Cloud-based map alignment strategies for multi-robot FastSLAM 2.0
Author(s) -
Shimaa S. Ali,
Abdallah Hammad,
Adly S. Tag Eldien
Publication year - 2019
Publication title -
international journal of distributed sensor networks
Language(s) - English
Resource type - Journals
SCImago Journal Rank - 0.324
H-Index - 53
eISSN - 1550-1477
pISSN - 1550-1329
DOI - 10.1177/1550147719829329
Subject(s) - computer science , exploit , robot , computation , cloud computing , latency (audio) , distributed computing , multiprocessing , simultaneous localization and mapping , artificial intelligence , real time computing , mobile robot , parallel computing , algorithm , telecommunications , computer security , operating system
The cooperative simultaneous localization and mapping problem has acquired growing attention over the years.
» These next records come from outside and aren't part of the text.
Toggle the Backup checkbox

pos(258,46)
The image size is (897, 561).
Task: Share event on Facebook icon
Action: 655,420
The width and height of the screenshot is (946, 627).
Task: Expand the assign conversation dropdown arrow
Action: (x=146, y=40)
Even though mapping of very large environments is theoretically quicker than a single robot simultaneous localization and mapping, it has several additional challenges such as the map alignment and the merging processes, network latency, administering various coordinate systems and assuring synchronized and updated data from all robots and also it demands massive computation. This article proposes an efficient architecture for cloud-based cooperative simultaneous localization and mapping to parallelize its complex steps via the multiprocessor (computing nodes) and free the robots from all of the computation efforts. Furthermore, this work improves the map alignment part using hybrid combination strategies, random sample consensus, and inter-robot observations to exploit fully their advantages. The results show that the proposed approach increases mapping performance with less response time.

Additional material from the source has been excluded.